Data listing START
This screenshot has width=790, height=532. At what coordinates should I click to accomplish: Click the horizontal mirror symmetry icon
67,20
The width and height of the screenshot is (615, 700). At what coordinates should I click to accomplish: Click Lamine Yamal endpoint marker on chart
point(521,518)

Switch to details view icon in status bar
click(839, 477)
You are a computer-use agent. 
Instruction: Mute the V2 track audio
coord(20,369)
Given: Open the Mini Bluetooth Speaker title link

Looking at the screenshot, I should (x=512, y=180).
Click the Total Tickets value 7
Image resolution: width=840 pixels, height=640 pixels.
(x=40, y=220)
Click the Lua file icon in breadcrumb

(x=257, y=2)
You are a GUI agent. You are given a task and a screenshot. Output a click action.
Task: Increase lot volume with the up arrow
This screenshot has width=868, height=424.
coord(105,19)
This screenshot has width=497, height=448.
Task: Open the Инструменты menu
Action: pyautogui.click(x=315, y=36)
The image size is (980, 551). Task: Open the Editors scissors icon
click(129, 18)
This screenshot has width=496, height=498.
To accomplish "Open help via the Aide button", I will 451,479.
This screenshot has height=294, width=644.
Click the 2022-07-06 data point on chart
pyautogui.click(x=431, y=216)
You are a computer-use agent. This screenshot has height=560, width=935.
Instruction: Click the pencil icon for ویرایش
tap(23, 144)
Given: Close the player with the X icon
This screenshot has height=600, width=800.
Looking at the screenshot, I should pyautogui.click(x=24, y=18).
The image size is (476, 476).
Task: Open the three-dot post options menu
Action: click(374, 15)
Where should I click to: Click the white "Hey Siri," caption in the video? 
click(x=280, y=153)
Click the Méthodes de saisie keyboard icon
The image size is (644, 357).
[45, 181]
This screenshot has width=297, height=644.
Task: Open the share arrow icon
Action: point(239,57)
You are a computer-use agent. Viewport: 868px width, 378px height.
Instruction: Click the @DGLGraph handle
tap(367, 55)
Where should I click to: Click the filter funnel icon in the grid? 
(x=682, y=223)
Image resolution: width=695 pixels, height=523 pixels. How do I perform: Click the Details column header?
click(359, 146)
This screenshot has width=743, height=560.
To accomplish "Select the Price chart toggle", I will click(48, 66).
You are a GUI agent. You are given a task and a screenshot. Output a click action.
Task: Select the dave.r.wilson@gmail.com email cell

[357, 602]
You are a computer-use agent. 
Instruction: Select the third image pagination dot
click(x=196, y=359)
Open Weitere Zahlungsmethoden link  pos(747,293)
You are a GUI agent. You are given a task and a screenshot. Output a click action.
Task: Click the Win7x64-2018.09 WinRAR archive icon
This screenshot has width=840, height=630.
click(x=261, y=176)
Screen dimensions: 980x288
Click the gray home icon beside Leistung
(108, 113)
Data listing END
Could you set down, word for word, only the lines above from the line with "Given: Close the player with the X icon" to the line with "Click the Méthodes de saisie keyboard icon", including both?

→ **Exercise answer**:
Given: Close the player with the X icon
This screenshot has height=600, width=800.
Looking at the screenshot, I should pyautogui.click(x=24, y=18).
The image size is (476, 476).
Task: Open the three-dot post options menu
Action: click(374, 15)
Where should I click to: Click the white "Hey Siri," caption in the video? 
click(x=280, y=153)
Click the Méthodes de saisie keyboard icon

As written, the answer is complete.